Posted on July 1, 2015
“I’m not sure what I’ll be doing. What my day will look like is completely unknown to me. I don’t have any friends going. I’ll be sleeping away from my home. I probably won’t like the food either.”
These could be sentiments shared by our children and teens before they go to overnight camp, but alas they are actually mine. I’m going for the first time to Camp Newman, the Union for Reform Judaism, in Northern California for two weeks in July. Many rabbis and Jewish professionals do this. It’s a way of serving the greater Jewish community, supporting our own temple youth, and participating and leading creative Jewish programming. I’ve been asked for years to do this and somehow found the right excuse not to. Not this year though. I know the timing is right and it’s the right thing to do. However, it’s all new to me.

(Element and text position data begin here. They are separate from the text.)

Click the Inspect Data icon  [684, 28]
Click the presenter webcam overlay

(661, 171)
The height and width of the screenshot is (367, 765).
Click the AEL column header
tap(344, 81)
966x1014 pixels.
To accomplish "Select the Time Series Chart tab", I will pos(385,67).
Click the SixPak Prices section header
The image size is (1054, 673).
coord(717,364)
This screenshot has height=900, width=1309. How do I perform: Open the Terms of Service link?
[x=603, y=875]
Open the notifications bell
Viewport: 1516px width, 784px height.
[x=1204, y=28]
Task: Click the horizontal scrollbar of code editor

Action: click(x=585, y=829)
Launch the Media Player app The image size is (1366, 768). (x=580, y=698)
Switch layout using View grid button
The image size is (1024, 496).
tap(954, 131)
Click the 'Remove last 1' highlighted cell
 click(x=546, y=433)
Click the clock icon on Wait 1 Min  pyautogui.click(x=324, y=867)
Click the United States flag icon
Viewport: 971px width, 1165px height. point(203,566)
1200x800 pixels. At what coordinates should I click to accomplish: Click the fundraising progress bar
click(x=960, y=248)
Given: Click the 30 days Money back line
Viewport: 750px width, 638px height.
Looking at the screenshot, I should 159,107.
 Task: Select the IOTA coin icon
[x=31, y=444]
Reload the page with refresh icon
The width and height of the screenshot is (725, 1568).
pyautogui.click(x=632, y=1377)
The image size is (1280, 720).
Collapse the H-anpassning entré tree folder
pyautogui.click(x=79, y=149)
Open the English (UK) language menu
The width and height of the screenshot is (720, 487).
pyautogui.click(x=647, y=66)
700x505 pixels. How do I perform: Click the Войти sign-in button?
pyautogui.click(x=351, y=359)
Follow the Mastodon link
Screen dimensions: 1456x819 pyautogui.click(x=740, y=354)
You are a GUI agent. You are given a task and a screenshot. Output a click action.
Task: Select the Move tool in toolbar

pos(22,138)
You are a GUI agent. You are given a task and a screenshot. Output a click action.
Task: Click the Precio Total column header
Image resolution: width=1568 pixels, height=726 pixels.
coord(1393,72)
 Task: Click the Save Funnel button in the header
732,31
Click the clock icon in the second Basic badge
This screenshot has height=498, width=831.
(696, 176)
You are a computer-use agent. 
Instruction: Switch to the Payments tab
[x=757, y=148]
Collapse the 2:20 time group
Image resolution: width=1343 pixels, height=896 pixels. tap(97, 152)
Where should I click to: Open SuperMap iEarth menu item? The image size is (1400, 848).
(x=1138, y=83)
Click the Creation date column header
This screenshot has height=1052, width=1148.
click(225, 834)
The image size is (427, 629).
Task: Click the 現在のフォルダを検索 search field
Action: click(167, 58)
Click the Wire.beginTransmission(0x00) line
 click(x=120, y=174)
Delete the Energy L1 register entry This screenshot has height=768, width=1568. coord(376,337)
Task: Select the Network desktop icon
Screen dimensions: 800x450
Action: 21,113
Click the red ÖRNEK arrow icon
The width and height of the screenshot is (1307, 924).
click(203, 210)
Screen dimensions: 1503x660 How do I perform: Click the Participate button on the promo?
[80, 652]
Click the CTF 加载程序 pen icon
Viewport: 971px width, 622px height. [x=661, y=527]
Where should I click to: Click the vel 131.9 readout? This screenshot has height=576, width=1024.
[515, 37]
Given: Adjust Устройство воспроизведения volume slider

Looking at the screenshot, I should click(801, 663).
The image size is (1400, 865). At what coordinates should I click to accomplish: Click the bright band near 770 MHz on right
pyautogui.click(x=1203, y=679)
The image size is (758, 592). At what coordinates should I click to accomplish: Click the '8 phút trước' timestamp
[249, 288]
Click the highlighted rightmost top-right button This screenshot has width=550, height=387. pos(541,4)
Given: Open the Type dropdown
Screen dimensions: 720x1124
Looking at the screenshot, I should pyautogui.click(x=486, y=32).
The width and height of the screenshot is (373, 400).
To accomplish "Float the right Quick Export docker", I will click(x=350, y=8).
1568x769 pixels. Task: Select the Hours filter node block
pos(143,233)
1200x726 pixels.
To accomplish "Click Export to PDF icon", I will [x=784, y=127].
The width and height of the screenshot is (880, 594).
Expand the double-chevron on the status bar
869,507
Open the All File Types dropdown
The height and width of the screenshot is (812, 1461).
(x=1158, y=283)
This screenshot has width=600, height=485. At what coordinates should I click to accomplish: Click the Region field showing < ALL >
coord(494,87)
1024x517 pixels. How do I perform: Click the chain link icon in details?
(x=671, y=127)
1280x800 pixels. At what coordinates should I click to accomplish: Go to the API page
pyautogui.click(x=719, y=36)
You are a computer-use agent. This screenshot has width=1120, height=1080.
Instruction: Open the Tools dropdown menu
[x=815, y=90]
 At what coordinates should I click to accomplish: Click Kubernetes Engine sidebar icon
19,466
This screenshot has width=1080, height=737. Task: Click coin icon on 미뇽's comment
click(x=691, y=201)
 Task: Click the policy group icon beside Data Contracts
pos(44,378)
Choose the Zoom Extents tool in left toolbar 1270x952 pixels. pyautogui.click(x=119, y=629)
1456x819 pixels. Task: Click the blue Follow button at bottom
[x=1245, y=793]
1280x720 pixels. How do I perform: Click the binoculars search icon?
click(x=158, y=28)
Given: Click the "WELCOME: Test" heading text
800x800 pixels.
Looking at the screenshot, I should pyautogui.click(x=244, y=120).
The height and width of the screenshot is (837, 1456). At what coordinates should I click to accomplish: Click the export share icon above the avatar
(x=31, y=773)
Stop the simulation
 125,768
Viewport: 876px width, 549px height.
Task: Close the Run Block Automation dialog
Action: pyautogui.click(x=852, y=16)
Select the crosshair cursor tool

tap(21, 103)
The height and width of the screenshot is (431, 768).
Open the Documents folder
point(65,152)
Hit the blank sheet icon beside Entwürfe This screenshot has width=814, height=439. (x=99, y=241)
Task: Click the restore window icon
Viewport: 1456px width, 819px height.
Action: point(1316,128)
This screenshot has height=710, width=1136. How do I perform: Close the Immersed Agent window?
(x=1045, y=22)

As an adult, I can be fearful of the unknown just as our kids are. Even as I confess that I’m a bit nervous about sleeping away from home without people I like and love, I am very curious to see the camp and how it works. Our synagogue has been promoting Camp Newman because it is a product of our movement and reflects our values. Through the Lynn Front Memorial URJ Campership Fund of our Foundation, we have been providing grants for our youth with priority to those entering 7-9th grade with financial need and absolute merit to attend Camp Newman. Through the vision of Seth Front, son of the late Rabbi Henri and Regina Front, we have been sending record numbers of youth to Camp Newman. The reports from our youth have been amazing. I have heard from everyone how much fun their camp experience was, all the friends they made, and they genuinely have an excitement for Judaism upon their return.
My experience, as an adult and rabbi, I expect to be different from our youth. I am looking forward to seeing the camp, helping with programming and worship, and keeping an eye out for our Temple youth. I may not like the food but I do anticipate working with dedicated staff and clergy during my time away. I’ll be sure give you a report on activities at camp. In the meantime, off I go.